With the limited time available for tuning, and the extent of improvement that is typically needed, it is vital to focus on those areas that have the highest potential for payoff, rather than to expend effort on improvements that have a negligible overall effect. You may find yourself spending weeks or even months tuning the software without seeing significant improvements. It is usually caused by speculation on the cause of performance problems and a random approach to improvements. The steps below allow you to quickly identify problems, focus your effort on the areas of the software that have the greatest potential for improvement and estimate the relative payoff for potential improvements.

Step 1: Figure Out Where You Need to Be

You should define precise, quantitative, measurable performance objectives. You can express performance objectives in several ways, including response time, throughput, or constraints on resource usage. Some examples are: “The response time for a transaction should be one second or less with up to 1,000 users.” or “CPU utilization should be less than 65% for a peak load of 2,000 events per second.”

When defining performance objectives, don’t forget that your needs may change over the product’s lifetime. For example, your current performance objective may be to process 10,000 events per second. However, in two years, you may need to be able to process 30,000 events per second. It is a good idea to consider future uses of your software so that you can anticipate these changes and build in the necessary scalability.

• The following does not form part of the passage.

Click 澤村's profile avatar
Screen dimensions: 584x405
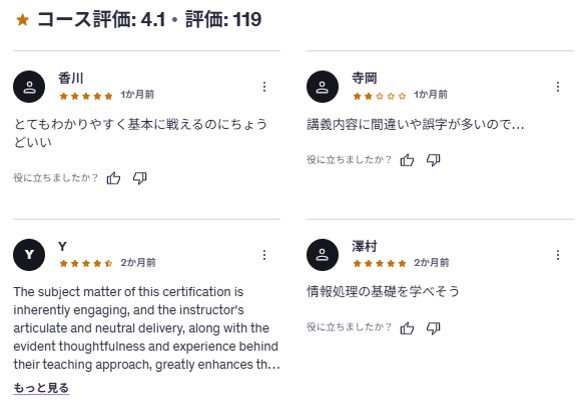click(323, 255)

Step 2: Determine Where You Are Now

Begin by quantifying the problems and identifying their causes. Which uses of the software are causing problems? Typically, these are the most frequent uses. If you don’t have good documentation (like UML sequence diagrams) for these uses, it’s a good idea to do this now. Then, identify the workloads (transaction or customer-call volumes, event arrival rates, and so on) that are causing problems.

Focusing on the architecture provides more and potentially greater options for performance improvement than tuning. By focusing on the architecture, you can identify opportunities for changing what the software does.

Now you will later need to take measurements of the scenarios under operational conditions. This will allow you to understand the system performance parameters such as CPU utilization, I/O rates and average service time, network utilization, message size, and so on. This, in turn, will allow you to identify the bottleneck(s)—the device(s) with the highest utilization. Then, profile the processing steps in the performance scenarios to identify the “hot spots.” The overall impact of improvements gained from addressing these hot spots will be far greater than that of random improvements.

Step 3: Decide Whether You Can Achieve Your Objectives

Before you dive into tuning your software, it’s a good idea to stop and see if you can actually achieve your objectives by tuning. If the difference between where you are now and where you need to be is small, then tuning will probably help. You may even be able to achieve your performance objectives without making changes to the code by tuning operating system parameters, network configuration, file placements, and so on. If not, you’ll need to tune the software.

Performance remedies range from low-cost (and, usually, low-payoff) automatic optimization options (e.g., compiler optimizations) to high-cost (and, potentially, high- payoff) software refactoring or re-creation. Intermediate options are to optimize algorithms and data structures and/or modify program code to use more efficient constructs.

Once you’ve identified the hot spots, some simple calculations will help you decide if you can meet your performance objectives by tuning the software. If not, you may need to explore other alternatives, such as adding more processors. If it is, then you can proceed with confidence as you tune the software. You might also create software models that depict the end-to-end processing steps for performance scenarios. The models will help you quantify the effects of more complex solutions, particularly those that involve contention for resources.

Step 4: Develop a Plan for Achieving Your Objectives

Once you have identified potential remedies, you can rank them based on their payoff. Then apply them starting with those that have the highest payoff. You determine the quantitative performance improvement by estimating the new resource requirements.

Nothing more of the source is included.